Yolen is well known as a writer for children. Even famous writers aren’t original all the time, or immune to cliché. One might argue that the idea itself is not clichéd to the children who might be encountering it for the first time through this book, but in another context the notion would seem less effective. A nuance in this poem is that the “songs” are literal bird songs, rather than being imagined songs brought to mind by the visual image of birds on wires being like notes on a musical staff. This poem also uses simile rather than metaphor (as did the Harold Stewart poem previously), which is uncommon among poems of this type.

birds perch on the wires
resembling musical notes.
What tune do they play?

Teri Prentiss and Peter Kendall
Pebbles 19:1, August 2006, page 16

The capitalization and dual attribution appears here as originally published. To say that the birds “resemble” musical notes is another way of employing simile rather than metaphor. Metaphor occurs in the last line where the simile introduced by “resembling” becomes the tune that the birds “play.” Whether these poems employ metaphor or simile, however, they still emphasize the poet’s interpretation rather than experience, if “experience” is understood to be limited to one’s primary senses rather than responses to that sensory reception.

sick in bed—
birds’ silhouettes make whole notes
on the power lines

Richard Stevenson
DailyHaiku, April 5, 2008

Here’s a third example of Stevenson employing the same bird-music motif.
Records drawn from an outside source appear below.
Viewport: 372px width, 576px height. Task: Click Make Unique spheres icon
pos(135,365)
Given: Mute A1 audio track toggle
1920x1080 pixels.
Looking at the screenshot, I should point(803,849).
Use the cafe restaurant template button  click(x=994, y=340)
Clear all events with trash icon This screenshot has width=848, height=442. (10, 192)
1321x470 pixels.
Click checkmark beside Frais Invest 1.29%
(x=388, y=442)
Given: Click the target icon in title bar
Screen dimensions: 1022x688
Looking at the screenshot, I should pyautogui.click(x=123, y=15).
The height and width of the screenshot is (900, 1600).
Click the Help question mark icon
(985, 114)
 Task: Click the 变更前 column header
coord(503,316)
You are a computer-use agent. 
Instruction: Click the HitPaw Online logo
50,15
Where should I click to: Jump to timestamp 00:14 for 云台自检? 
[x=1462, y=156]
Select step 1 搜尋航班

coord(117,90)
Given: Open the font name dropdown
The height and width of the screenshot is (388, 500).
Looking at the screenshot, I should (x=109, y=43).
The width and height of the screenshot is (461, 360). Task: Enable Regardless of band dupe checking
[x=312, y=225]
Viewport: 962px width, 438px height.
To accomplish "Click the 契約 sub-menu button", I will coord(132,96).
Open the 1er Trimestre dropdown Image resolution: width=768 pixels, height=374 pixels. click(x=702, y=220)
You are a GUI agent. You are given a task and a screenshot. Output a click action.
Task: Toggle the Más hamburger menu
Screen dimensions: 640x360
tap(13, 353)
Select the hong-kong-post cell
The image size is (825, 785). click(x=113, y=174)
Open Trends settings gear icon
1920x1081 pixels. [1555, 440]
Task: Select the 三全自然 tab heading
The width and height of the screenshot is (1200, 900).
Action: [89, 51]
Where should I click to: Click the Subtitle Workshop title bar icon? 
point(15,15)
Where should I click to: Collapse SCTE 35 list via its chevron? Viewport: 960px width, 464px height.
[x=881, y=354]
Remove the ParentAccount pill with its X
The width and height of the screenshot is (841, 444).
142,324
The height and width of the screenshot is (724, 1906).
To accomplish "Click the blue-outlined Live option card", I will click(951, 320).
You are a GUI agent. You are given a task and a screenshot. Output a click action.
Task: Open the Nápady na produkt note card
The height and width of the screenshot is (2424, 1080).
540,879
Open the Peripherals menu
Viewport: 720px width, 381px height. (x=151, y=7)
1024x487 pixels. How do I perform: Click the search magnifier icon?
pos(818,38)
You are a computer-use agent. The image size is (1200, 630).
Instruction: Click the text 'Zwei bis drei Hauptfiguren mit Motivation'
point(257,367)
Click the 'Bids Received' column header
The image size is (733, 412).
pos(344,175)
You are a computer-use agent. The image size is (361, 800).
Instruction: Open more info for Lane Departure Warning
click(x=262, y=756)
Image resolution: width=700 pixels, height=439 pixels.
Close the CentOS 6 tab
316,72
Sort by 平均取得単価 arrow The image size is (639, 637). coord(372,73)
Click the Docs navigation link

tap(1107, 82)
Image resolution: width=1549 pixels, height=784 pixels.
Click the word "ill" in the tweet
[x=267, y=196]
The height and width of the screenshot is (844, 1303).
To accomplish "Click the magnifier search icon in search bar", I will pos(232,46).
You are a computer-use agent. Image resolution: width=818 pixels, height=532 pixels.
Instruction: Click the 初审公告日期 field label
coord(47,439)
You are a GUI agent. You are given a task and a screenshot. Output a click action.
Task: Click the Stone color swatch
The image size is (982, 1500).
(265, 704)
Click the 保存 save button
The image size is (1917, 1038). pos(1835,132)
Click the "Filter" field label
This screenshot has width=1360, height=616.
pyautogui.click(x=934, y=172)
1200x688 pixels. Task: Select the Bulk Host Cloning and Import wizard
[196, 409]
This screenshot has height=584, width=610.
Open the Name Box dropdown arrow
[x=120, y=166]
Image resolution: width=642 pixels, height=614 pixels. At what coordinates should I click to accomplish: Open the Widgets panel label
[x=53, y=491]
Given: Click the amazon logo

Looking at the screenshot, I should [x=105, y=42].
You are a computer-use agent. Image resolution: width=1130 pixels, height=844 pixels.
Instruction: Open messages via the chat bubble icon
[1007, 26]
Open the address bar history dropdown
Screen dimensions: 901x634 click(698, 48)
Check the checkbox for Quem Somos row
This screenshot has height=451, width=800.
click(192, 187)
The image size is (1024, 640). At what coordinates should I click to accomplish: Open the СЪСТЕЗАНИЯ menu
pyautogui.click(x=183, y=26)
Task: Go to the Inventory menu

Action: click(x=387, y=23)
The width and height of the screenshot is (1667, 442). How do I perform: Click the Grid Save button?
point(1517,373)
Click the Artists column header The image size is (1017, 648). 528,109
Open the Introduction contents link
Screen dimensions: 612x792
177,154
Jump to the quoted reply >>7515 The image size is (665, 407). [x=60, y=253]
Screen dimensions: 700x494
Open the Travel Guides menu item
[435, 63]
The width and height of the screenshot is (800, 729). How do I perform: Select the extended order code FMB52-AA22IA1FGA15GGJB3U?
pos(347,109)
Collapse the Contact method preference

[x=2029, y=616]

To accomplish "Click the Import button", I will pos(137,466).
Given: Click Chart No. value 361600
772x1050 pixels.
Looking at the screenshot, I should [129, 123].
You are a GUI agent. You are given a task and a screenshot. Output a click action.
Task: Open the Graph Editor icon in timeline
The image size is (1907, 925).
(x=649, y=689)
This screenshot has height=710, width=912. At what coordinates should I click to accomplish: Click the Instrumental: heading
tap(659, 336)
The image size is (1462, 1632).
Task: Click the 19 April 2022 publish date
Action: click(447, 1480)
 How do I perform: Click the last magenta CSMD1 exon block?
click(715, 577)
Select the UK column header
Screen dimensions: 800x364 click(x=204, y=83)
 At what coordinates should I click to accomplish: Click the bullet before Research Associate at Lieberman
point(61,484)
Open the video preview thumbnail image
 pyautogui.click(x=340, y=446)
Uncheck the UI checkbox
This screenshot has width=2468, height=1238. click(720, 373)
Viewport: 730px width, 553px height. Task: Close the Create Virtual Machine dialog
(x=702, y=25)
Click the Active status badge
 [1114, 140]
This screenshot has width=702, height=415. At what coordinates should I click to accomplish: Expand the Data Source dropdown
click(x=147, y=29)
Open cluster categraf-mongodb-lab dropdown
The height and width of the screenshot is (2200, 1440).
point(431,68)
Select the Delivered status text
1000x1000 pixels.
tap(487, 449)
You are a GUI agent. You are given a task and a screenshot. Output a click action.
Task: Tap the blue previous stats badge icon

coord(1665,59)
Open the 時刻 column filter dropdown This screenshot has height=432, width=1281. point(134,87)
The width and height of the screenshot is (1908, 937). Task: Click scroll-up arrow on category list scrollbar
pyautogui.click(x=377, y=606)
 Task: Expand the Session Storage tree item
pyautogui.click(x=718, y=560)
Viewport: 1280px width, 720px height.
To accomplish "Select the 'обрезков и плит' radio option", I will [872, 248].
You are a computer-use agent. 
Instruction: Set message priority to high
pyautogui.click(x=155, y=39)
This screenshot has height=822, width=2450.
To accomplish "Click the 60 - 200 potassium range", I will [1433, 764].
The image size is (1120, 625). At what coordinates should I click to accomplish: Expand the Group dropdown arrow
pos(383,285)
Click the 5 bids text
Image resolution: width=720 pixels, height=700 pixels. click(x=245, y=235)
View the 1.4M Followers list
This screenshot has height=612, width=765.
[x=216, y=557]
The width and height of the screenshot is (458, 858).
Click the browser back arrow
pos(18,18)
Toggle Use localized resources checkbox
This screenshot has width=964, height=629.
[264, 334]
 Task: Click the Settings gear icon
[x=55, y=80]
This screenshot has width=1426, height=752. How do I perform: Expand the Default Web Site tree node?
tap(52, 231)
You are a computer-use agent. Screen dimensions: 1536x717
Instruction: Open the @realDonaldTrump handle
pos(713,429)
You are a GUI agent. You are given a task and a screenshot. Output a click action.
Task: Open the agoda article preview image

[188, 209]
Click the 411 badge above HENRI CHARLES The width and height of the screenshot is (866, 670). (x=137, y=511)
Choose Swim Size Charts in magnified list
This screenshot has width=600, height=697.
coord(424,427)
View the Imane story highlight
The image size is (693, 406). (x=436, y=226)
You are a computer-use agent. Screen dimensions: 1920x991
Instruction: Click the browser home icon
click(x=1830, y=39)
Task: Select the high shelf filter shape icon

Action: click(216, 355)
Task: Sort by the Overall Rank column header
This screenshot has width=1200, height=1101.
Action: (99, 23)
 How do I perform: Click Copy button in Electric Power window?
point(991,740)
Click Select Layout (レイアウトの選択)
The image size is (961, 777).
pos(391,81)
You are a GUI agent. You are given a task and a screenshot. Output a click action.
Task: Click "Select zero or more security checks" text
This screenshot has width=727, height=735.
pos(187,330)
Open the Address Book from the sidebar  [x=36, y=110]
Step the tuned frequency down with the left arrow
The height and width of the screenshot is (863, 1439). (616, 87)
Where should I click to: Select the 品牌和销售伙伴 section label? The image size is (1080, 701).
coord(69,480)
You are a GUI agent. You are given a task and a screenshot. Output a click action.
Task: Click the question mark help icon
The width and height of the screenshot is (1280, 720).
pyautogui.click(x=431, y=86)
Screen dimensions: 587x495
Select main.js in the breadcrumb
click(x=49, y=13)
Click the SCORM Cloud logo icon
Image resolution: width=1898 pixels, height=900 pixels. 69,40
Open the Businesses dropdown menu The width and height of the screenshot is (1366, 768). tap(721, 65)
Compare with the “emerald hour” tanka from 2004 and the “cold telephone wires” haiku from 2005, presented previously. It may be one thing to avoid writing what others have already written (that is, to avoid tired or clichéd subjects), but it seems even more important to avoid too closely repeating the same trope within one’s own work.

birds perched on high wires
musical notes

John Akasawa Wong
Shell Gathering: Southern California Haiku Study Group 2009 Anthology, Naia, ed., Pasadena: Southern California Haiku Study Group, 2009, page 39

In the book’s publication credits, no prior publication credit is listed, so this is presumably the poem’s first publication. However, I made a note of the poem in 2006 when it was submitted for that year’s Anita Saddler Weiss Haiku Contest that I judged (not selected as a winner). The contest coordinator, Cathy Drinkwater Better, confirmed for me later that the 2006 submission was written by the same author as this 2009 version, except that in 2006 the poem said “pigeons” instead of “birds.” Which version do you prefer? How does the choice of bird affect the idea of birds on wires seeming to be like notes on a musical staff?

            on a staff of wires
blue notes inked from April skies
       truly, spring’s first song

Michael J. Rosen
The Cuckoo’s Haiku and Other Birding Poems. Somerville, Massachusetts: Candlewick Press, 2009, page 6

This poem comes from a lovely illustrated book aimed at children. The poem is more of a syllable-counting than a haiku, though, with shortcomings such as wordiness that would keep it from being published in any of the leading haiku journals, not even counting the clichéd image. Birds, of course, are not even mentioned, but are easily implied by the poem itself, and especially by the context of the book being a collection about birds. The same author has published similar haiku collections on cats and horses.

crows on wires changing
the musical range

Kaiser Kahn
Shiki Internet Kukai, March 2011 (free format section, on the theme of crows)

This poem stands out for its intriguing juxtaposition. What does the musical range have to do with tolls? Is the poet on a toll road? Or is he imagining tolls paid to make long-distance phone calls? The musical range itself is a different way of looking at crows on a wire, suggesting that the birds on wires represent a “different” kind of music.

a score of starlings
on the telegraph wires
the wind’s song

Claire Everett
Notes from the Gean 2:4, March 2011

Everett uses the word “score” inventively in this poem, meaning both the number of birds (even if it’s not exactly twenty) and the music they may be “writing.” An additional innovation is the suggestion that the wind is writing the song, whether it blows the birds about on the telegraph wires or not. In a way, this poem is not even an example of “bird-music” haiku like the others because the only music is that produced by the wind, not the birds, and not any perception of the birds looking like musical notes. This is how to write freshly on this theme.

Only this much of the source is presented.